WORK REQUIRED
Scan the entries below for "Toggle" and copy each line that holds it.

Pixel coordinate grounding data:
________________________________________
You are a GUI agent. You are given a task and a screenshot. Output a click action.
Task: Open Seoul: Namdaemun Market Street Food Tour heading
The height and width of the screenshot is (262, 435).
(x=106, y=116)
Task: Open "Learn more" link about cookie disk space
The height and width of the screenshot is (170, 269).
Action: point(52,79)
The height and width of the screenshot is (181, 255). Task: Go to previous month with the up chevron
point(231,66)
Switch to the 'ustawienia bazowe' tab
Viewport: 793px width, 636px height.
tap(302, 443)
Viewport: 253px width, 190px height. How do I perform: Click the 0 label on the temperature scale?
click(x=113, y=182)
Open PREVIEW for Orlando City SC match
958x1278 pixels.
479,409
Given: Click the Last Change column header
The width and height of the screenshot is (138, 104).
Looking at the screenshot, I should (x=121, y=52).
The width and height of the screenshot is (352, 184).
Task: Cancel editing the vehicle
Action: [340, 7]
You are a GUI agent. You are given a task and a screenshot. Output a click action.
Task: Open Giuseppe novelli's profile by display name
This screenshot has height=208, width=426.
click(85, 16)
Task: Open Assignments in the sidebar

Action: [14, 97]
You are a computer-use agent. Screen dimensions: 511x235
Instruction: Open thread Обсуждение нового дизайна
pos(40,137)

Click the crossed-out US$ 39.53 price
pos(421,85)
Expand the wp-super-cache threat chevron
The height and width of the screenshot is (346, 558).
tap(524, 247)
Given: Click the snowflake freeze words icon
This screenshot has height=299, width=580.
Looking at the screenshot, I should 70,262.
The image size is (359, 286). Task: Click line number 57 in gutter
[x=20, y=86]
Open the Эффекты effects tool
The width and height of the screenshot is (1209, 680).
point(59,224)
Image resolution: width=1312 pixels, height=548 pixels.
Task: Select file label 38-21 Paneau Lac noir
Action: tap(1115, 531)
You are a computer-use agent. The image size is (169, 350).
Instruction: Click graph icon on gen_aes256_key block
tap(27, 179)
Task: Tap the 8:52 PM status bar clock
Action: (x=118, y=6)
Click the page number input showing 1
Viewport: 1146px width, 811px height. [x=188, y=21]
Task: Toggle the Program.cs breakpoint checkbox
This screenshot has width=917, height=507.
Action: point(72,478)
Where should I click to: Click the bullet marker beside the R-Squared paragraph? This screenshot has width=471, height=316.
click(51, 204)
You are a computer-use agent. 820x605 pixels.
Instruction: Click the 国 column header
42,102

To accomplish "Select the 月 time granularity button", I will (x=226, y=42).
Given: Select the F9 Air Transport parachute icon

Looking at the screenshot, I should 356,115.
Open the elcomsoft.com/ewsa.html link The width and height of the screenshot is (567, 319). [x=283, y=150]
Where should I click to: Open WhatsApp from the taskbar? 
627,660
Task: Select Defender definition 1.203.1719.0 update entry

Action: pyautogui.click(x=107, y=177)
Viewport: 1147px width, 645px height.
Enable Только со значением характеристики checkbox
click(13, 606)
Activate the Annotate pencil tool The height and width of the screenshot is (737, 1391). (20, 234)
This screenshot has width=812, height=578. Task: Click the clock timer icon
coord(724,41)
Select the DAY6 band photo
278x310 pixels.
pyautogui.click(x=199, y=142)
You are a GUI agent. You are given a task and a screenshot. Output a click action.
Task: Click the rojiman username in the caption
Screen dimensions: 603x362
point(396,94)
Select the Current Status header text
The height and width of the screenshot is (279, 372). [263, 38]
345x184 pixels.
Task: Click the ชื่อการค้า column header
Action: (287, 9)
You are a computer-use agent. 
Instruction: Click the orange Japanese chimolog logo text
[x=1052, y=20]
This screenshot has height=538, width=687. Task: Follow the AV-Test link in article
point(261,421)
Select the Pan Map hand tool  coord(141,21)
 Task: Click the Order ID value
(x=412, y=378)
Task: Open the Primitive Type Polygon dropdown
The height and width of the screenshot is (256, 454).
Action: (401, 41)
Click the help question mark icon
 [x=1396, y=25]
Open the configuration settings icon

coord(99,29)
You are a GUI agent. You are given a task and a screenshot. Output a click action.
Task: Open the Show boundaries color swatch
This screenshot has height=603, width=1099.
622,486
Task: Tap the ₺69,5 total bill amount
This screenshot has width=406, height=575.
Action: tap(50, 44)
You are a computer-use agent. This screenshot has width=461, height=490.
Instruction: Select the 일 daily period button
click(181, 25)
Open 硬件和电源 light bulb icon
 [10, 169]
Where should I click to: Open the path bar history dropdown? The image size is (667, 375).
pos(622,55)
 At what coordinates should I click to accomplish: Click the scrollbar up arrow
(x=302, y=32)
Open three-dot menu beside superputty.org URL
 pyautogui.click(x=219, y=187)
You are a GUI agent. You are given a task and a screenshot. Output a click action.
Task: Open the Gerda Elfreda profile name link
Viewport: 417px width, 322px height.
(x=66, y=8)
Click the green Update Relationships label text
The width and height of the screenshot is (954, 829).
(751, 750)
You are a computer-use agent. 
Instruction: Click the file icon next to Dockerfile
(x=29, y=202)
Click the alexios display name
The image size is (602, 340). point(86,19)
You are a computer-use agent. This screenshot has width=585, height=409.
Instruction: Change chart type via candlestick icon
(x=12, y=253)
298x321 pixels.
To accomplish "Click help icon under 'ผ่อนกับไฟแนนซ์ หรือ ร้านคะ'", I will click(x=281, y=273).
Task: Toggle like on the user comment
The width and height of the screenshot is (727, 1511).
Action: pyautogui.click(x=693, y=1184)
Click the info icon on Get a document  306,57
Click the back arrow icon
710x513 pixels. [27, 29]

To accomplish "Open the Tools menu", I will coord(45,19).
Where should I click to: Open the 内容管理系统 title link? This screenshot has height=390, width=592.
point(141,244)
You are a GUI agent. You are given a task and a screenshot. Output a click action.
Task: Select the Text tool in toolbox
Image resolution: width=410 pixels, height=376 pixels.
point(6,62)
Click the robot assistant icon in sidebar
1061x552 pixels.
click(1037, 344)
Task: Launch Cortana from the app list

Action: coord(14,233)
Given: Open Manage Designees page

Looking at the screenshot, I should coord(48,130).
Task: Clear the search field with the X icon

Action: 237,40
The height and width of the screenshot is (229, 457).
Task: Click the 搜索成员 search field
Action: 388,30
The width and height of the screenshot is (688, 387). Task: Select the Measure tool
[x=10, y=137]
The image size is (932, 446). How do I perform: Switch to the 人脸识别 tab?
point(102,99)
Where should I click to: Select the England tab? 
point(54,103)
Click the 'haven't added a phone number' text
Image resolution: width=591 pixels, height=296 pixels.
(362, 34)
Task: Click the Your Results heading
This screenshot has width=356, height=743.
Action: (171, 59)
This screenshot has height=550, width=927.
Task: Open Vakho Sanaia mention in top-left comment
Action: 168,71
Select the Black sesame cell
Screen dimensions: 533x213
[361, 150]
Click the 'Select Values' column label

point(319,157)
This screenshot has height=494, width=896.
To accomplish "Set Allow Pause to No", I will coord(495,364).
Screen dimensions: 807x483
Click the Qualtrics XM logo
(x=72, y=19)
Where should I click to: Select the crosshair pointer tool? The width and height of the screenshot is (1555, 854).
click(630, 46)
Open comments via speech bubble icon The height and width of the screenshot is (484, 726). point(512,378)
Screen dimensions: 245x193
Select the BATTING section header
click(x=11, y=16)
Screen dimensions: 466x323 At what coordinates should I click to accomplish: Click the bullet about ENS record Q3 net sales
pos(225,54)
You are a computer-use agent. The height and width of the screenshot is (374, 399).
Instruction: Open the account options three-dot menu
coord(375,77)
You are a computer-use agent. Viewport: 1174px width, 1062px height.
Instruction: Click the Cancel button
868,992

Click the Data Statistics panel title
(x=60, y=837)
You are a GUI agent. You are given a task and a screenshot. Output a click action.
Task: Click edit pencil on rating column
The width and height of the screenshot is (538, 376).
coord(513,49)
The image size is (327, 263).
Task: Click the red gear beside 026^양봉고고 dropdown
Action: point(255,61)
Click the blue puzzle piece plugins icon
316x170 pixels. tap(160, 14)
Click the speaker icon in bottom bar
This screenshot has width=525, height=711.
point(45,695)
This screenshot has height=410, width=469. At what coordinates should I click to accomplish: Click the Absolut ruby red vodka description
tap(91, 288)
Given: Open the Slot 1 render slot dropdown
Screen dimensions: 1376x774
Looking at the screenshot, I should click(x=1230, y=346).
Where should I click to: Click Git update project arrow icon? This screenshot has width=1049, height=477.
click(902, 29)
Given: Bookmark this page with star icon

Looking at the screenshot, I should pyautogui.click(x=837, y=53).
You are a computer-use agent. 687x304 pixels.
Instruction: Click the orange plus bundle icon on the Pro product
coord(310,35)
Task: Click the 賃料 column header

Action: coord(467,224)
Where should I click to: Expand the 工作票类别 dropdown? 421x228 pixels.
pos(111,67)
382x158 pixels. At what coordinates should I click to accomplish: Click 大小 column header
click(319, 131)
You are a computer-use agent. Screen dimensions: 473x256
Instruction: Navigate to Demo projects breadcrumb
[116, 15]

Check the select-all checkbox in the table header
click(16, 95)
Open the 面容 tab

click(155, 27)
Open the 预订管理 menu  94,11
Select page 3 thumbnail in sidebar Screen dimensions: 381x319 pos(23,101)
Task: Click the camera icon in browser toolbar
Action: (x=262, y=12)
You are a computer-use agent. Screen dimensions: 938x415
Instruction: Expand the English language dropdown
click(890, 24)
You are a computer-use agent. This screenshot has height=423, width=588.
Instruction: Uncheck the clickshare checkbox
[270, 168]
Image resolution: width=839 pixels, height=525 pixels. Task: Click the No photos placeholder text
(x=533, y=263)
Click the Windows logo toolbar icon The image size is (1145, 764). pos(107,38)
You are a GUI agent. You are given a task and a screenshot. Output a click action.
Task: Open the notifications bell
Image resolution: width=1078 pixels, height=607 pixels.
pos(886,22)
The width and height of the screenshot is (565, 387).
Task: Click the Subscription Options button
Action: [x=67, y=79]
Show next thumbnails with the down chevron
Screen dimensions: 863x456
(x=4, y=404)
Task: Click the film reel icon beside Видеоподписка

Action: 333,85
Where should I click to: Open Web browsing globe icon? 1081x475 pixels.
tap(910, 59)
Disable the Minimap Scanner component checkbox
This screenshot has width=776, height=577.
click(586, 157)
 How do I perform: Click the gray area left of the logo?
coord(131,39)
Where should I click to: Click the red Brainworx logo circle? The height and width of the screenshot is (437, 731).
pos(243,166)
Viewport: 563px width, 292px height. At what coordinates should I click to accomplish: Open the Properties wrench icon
________________________________________
ANSWER
Task: Toggle the Program.cs breakpoint checkbox
Task: Toggle like on the user comment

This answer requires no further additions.